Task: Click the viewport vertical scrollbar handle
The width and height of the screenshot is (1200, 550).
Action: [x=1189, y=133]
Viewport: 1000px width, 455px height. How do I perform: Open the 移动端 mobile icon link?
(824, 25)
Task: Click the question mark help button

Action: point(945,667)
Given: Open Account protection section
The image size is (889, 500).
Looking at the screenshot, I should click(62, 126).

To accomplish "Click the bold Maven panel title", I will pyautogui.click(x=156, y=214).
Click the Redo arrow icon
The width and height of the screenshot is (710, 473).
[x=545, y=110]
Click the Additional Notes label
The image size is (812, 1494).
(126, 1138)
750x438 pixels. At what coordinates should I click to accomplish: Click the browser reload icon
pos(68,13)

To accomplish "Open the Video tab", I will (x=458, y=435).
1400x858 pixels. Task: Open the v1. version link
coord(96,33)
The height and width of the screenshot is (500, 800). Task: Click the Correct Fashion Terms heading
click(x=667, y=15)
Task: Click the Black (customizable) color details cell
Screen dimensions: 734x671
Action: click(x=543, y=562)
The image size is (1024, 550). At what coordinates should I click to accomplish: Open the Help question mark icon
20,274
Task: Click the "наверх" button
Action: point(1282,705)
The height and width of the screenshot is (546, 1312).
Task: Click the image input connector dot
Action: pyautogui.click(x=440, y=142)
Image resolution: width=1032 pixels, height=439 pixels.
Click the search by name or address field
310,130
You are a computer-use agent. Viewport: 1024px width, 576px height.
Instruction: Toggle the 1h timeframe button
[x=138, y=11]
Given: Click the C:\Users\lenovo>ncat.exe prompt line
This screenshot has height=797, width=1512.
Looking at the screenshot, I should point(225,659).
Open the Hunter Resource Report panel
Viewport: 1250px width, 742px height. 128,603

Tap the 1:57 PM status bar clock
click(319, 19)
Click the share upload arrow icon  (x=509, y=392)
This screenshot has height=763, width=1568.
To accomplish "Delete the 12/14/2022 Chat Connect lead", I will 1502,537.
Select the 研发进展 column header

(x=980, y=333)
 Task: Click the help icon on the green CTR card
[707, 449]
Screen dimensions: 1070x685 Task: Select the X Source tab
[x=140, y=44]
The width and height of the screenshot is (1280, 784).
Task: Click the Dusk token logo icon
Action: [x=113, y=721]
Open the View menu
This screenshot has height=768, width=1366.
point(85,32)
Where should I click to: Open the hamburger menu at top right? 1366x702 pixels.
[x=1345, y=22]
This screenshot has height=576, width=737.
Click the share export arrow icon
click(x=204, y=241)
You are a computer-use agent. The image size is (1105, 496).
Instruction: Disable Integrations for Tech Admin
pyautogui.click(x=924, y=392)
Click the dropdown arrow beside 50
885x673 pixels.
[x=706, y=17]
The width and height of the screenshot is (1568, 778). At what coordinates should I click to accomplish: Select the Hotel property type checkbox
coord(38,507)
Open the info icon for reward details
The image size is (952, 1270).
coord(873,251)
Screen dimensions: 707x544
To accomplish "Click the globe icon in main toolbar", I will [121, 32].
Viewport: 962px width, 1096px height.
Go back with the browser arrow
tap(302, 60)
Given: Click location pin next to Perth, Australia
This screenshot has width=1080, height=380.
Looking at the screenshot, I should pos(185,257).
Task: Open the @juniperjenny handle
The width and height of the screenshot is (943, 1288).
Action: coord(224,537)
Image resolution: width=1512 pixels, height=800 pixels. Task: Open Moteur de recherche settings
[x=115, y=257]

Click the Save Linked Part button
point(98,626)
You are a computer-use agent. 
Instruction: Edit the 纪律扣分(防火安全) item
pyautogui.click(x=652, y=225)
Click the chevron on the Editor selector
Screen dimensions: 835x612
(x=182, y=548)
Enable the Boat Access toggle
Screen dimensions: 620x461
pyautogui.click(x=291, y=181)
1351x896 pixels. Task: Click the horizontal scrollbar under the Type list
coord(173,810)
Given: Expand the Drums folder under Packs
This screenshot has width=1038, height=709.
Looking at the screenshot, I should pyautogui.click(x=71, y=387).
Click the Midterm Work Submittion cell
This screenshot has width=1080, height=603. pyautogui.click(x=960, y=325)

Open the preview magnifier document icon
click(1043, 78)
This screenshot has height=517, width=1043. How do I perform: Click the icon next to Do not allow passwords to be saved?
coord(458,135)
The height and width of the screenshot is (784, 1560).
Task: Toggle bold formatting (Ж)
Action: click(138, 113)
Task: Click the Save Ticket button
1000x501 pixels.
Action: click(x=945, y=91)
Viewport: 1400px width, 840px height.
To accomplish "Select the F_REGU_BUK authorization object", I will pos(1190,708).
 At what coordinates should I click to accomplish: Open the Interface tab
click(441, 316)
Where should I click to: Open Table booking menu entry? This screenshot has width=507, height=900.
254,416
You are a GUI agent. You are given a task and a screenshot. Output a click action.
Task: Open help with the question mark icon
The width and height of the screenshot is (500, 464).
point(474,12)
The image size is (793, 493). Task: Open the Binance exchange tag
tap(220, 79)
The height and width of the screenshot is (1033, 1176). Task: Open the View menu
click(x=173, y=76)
════════
Print every record exactly as written.

Task: Click the viewport vertical scrollbar handle
The width and height of the screenshot is (1200, 550).
Action: [x=1189, y=133]
Viewport: 1000px width, 455px height. How do I perform: Open the 移动端 mobile icon link?
(824, 25)
Task: Click the question mark help button

Action: point(945,667)
Given: Open Account protection section
The image size is (889, 500).
Looking at the screenshot, I should click(62, 126).

To accomplish "Click the bold Maven panel title", I will pyautogui.click(x=156, y=214).
Click the Redo arrow icon
The width and height of the screenshot is (710, 473).
[x=545, y=110]
Click the Additional Notes label
The image size is (812, 1494).
(126, 1138)
750x438 pixels. At what coordinates should I click to accomplish: Click the browser reload icon
pos(68,13)

To accomplish "Open the Video tab", I will (x=458, y=435).
1400x858 pixels. Task: Open the v1. version link
coord(96,33)
The height and width of the screenshot is (500, 800). Task: Click the Correct Fashion Terms heading
click(x=667, y=15)
Task: Click the Black (customizable) color details cell
Screen dimensions: 734x671
Action: click(x=543, y=562)
The image size is (1024, 550). At what coordinates should I click to accomplish: Open the Help question mark icon
20,274
Task: Click the "наверх" button
Action: point(1282,705)
The height and width of the screenshot is (546, 1312).
Task: Click the image input connector dot
Action: pyautogui.click(x=440, y=142)
Image resolution: width=1032 pixels, height=439 pixels.
Click the search by name or address field
310,130
You are a computer-use agent. Viewport: 1024px width, 576px height.
Instruction: Toggle the 1h timeframe button
[x=138, y=11]
Given: Click the C:\Users\lenovo>ncat.exe prompt line
This screenshot has height=797, width=1512.
Looking at the screenshot, I should point(225,659).
Open the Hunter Resource Report panel
Viewport: 1250px width, 742px height. 128,603

Tap the 1:57 PM status bar clock
click(319, 19)
Click the share upload arrow icon  (x=509, y=392)
This screenshot has height=763, width=1568.
To accomplish "Delete the 12/14/2022 Chat Connect lead", I will 1502,537.
Select the 研发进展 column header

(x=980, y=333)
 Task: Click the help icon on the green CTR card
[707, 449]
Screen dimensions: 1070x685 Task: Select the X Source tab
[x=140, y=44]
The width and height of the screenshot is (1280, 784).
Task: Click the Dusk token logo icon
Action: [x=113, y=721]
Open the View menu
This screenshot has height=768, width=1366.
point(85,32)
Where should I click to: Open the hamburger menu at top right? 1366x702 pixels.
[x=1345, y=22]
This screenshot has height=576, width=737.
Click the share export arrow icon
click(x=204, y=241)
You are a computer-use agent. The image size is (1105, 496).
Instruction: Disable Integrations for Tech Admin
pyautogui.click(x=924, y=392)
Click the dropdown arrow beside 50
885x673 pixels.
[x=706, y=17]
The width and height of the screenshot is (1568, 778). At what coordinates should I click to accomplish: Select the Hotel property type checkbox
coord(38,507)
Open the info icon for reward details
The image size is (952, 1270).
coord(873,251)
Screen dimensions: 707x544
To accomplish "Click the globe icon in main toolbar", I will [121, 32].
Viewport: 962px width, 1096px height.
Go back with the browser arrow
tap(302, 60)
Given: Click location pin next to Perth, Australia
This screenshot has width=1080, height=380.
Looking at the screenshot, I should pos(185,257).
Task: Open the @juniperjenny handle
The width and height of the screenshot is (943, 1288).
Action: coord(224,537)
Image resolution: width=1512 pixels, height=800 pixels. Task: Open Moteur de recherche settings
[x=115, y=257]

Click the Save Linked Part button
point(98,626)
You are a computer-use agent. 
Instruction: Edit the 纪律扣分(防火安全) item
pyautogui.click(x=652, y=225)
Click the chevron on the Editor selector
Screen dimensions: 835x612
(x=182, y=548)
Enable the Boat Access toggle
Screen dimensions: 620x461
pyautogui.click(x=291, y=181)
1351x896 pixels. Task: Click the horizontal scrollbar under the Type list
coord(173,810)
Given: Expand the Drums folder under Packs
This screenshot has width=1038, height=709.
Looking at the screenshot, I should pyautogui.click(x=71, y=387).
Click the Midterm Work Submittion cell
This screenshot has width=1080, height=603. pyautogui.click(x=960, y=325)

Open the preview magnifier document icon
click(1043, 78)
This screenshot has height=517, width=1043. How do I perform: Click the icon next to Do not allow passwords to be saved?
coord(458,135)
The height and width of the screenshot is (784, 1560).
Task: Toggle bold formatting (Ж)
Action: click(138, 113)
Task: Click the Save Ticket button
1000x501 pixels.
Action: click(x=945, y=91)
Viewport: 1400px width, 840px height.
To accomplish "Select the F_REGU_BUK authorization object", I will pos(1190,708).
 At what coordinates should I click to accomplish: Open the Interface tab
click(441, 316)
Where should I click to: Open Table booking menu entry? This screenshot has width=507, height=900.
254,416
You are a GUI agent. You are given a task and a screenshot. Output a click action.
Task: Open help with the question mark icon
The width and height of the screenshot is (500, 464).
point(474,12)
The image size is (793, 493). Task: Open the Binance exchange tag
tap(220, 79)
The height and width of the screenshot is (1033, 1176). Task: Open the View menu
click(x=173, y=76)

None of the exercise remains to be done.